Positive (binding) complexes were sourced from the SAbDab database, which contains experimentally validated nanobody-antigen interactions.
Negative (non-binding) complexes were generated by structurally aligning nanobodies from different binding complexes (with RMSD < 2 Å) and recombining them with unrelated antigens to create likely non-binding pairs.
Extracted Rosetta energy features from each complex and trained several machine learning models, including Random Forests, SVMs, AdaBoost, and Decision Trees, to classify binders vs. non-binders. Random Forests showed the best performance.
They selected antibodies with known antigen targets (e.g., IL-6) and grafted their CDRs onto nanobody scaffolds using Rosetta-based protocols. The resulting nanobody-antigen complexes were evaluated in silico using NanoBinder, and selected candidates were experimentally validated. The predictions showed good correlation with binding outcomes, particularly for identifying non-binders.
Novel LLM (MINT) that natively encapsulates protein protein interactions.
MINT (Multimeric INteraction Transformer) extends the ESM-2 protein language model by incorporating a cross-chain attention mechanism. This allows it to process multiple protein sequences simultaneously while preserving inter-sequence relationships and contextual information critical for modeling protein-protein interactions.
MINT was trained on a large, curated subset of the STRING database, consisting of 96 million high-quality physical protein-protein interactions and 16.4 million unique protein sequences.

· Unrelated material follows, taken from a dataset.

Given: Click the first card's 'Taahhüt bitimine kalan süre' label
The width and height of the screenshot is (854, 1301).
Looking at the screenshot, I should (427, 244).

The training employed a masked language modeling objective adapted for multimeric inputs.
MINT was benchmarked on several general protein interaction tasks including binary interaction classification, binding affinity prediction (PDB-Bind), and mutational impact prediction (e.g., SKEMPI and MutationalPPI). It consistently outperformed existing PLMs, achieving state-of-the-art performance on multiple datasets such as a 29% improvement over baselines in SKEMPI.
MINT outperformed antibody-specific models (e.g., IgBert, IgT5, and AbMap) on the FLAB benchmark and SARS-CoV-2 antibody mutant binding prediction tasks. It showed >10% performance improvement on three FLAB datasets and a 14% gain in low-data settings (0.5% training data) for SARS-CoV-2 binding predictions.

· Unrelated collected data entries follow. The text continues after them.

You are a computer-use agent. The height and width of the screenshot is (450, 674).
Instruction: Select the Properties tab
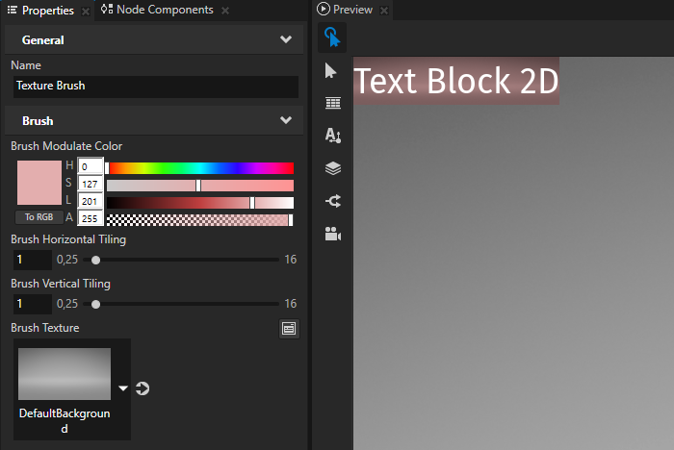coord(47,10)
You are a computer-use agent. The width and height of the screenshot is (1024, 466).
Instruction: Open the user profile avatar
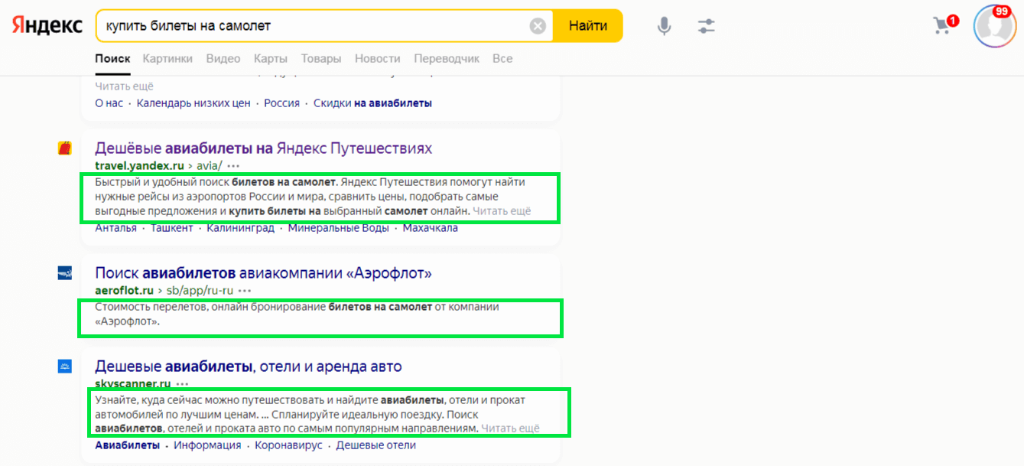(x=993, y=27)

Novel generative modeling framework (AbBFN2) using Bayesian Flow Networks (BFNs) for antibody sequence optimization.
Trains on sequences from Observed Antibody Space (OAS) combined with genetic and biophysical annotations, leveraging a denoising approach for both conditional and unconditional sequence generation. Targets include optimizing Therapeutic Antibody Profiler (TAP) annotations.

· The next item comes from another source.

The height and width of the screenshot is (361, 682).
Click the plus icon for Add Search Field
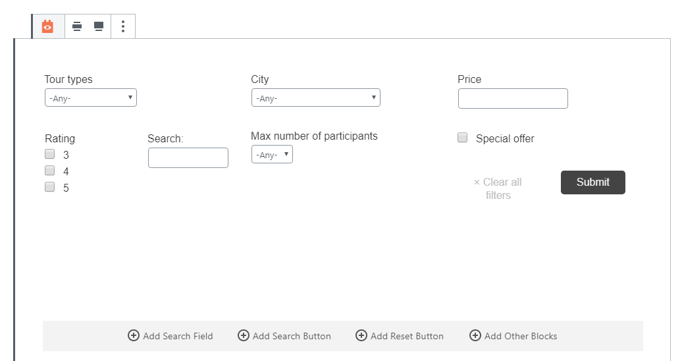(134, 335)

Computationally validated for germline assignment accuracy, species prediction (humanness), and TAP parameter optimization.
Combines multiple antibody design objectives into a unified, single-step optimization process, unlike existing software methods which are typically specialized for individual tasks.
Novel method to bias ProteinMPNN for antibody design, without modifying model weights.
Logits from protein-general ProteinMPNN and antibody-specific AbLANG are added and softmaxed. Addition of AbLANG is supposed to push the model into the antibody-acceptable space.
On in-silico experiments ProteinMPNN+AbLang outperformed ProteinMPNN alone and rivalled antibody-specific AbMPNN.
Authors designed 96 variants of Trastuzumab CDR-H3 using ProteinMPNN, AbLang and ProteinMPNN+AbLang each. AbLANG and ProteinMPNN produced 1 and 3 successful variants respecitively (both out of 96) whereas their combination produced 36 successful variants.
None of the variants were better variants than WT Trastuzumab.
PSBench is a large benchmark dataset (>1M models) for training and evaluating model accuracy estimation (EMA) methods for protein complex structures, using data from CASP15 & CASP16.
Models were generated by AlphaFold2-Multimer and AlphaFold3 under blind prediction conditions and annotated with 10 detailed global, local, and interface quality scores.
The dataset enables development of advanced EMA methods (e.g. GATE), which showed top performance in blind CASP16 assessments.